By Erica Bray
Brothers Cameron and Deryk Wenaus are co-founders of retreat.guru, a website they describe as the “TripAdvisor or Airbnb for wellness tourism.” It’s a one-stop-shop where users can find, review and book retreat vacations around the world. Since launching retreat.guru in August of 2014, the site has so far featured nearly 9,000 retreats, events, teachers and centers.
"We're getting market traction," says Cameron of the site's initial success. "We pretty stoked about it."
With the website, the brothers are tapping into the $500 billion industry of "wellness tourism," an exploding sector of the travel industry that emphasizes experiential travel attached to well-being, fitness, soulful and spiritual themes. Wellness vacations include yoga retreats, spa vacations, meditation getaways, farm stays and much more.
While most business ventures begin with an idea then choose a company name, however, this business evolved the other way around: the domain name actually inspired the business.

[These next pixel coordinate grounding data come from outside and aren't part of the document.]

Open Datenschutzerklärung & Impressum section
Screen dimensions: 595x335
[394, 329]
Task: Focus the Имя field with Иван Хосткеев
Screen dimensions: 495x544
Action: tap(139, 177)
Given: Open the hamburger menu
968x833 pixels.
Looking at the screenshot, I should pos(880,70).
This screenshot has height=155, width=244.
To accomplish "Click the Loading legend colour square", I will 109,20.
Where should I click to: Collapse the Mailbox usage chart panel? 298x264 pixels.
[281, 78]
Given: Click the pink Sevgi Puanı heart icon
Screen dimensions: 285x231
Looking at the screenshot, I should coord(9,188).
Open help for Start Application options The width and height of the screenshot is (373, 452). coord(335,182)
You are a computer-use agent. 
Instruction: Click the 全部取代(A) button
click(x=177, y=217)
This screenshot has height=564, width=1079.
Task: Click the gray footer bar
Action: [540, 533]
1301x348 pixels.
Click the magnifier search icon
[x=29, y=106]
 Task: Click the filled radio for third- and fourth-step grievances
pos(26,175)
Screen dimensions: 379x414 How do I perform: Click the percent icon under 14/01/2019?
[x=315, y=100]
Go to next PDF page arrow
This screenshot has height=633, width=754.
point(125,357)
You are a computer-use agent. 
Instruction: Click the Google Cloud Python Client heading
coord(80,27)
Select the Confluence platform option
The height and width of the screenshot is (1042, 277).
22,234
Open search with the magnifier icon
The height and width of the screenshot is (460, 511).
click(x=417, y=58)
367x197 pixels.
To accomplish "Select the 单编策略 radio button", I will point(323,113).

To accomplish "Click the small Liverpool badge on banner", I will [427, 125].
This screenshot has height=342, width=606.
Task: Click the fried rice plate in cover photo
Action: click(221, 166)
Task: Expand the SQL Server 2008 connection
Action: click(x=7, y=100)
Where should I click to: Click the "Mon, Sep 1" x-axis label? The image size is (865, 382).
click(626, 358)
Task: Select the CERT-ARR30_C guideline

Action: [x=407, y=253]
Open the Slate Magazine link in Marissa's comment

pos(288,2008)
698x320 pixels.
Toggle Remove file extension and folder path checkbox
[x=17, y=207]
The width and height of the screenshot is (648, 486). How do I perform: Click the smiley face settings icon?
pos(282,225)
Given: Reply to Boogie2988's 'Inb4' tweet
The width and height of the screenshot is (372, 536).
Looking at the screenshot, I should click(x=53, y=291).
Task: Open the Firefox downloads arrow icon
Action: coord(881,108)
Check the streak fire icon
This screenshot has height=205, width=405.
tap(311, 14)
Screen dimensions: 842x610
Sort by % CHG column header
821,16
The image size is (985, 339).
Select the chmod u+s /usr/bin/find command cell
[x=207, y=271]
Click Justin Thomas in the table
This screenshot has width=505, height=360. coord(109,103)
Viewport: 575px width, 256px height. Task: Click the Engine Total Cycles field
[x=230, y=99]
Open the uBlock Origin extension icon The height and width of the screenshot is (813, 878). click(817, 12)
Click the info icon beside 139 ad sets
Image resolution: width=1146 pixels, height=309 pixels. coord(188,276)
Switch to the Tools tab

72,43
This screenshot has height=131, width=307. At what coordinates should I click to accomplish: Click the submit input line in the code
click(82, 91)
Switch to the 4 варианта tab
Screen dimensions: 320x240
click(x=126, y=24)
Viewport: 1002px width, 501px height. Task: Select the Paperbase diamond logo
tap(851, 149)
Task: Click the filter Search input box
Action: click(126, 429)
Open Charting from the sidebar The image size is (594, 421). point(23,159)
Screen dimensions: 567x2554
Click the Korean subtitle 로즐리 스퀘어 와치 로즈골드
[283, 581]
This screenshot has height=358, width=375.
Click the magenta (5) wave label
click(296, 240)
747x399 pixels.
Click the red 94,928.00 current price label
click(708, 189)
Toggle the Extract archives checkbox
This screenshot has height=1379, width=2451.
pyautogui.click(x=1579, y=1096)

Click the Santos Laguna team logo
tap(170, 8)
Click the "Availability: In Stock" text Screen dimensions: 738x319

“‘Dot-guru’ [.guru] was the seed,” says Cameron. "The name grew the business." Professional website developers and Buddhist practitioners, the brothers wanted a domain ending in ‘dot-guru’ as soon as they learned that the option was made available in early 2014. “We were automatically drawn to it,” recalls Deryk.
They were hoping to secure the domain Site.guru for a new business venture that would promote website development and a software management platform they designed for retreat centers. For the past 17 years, they had been developing sites for a variety of organizations, including retreat centers, but decided that they wanted to focus exclusively on the retreat center community under a totally new brand.
But ... they didn’t get Site.guru. Someone else had snapped it up. Instead, they wound up with their second choice: Retreat.guru. It wasn’t the ideal website name for the business they had in mind.
“So we are sitting around kind of going, "Consolation prize,’” recalls Cameron. “What are we going to do with this URL?”
Over the course of a three-hour phone call, the brothers hatched a new idea. They would pivot from a web development company to an online service connecting retreat centers with retreat seekers. They knew the space well. They had participated in countless retreats over the years. They had a large roster of retreat-specific clients. And they understood the marketing challenges of retreat organizers -- as well as the frustration of consumers searching for a retreat to suit their goals.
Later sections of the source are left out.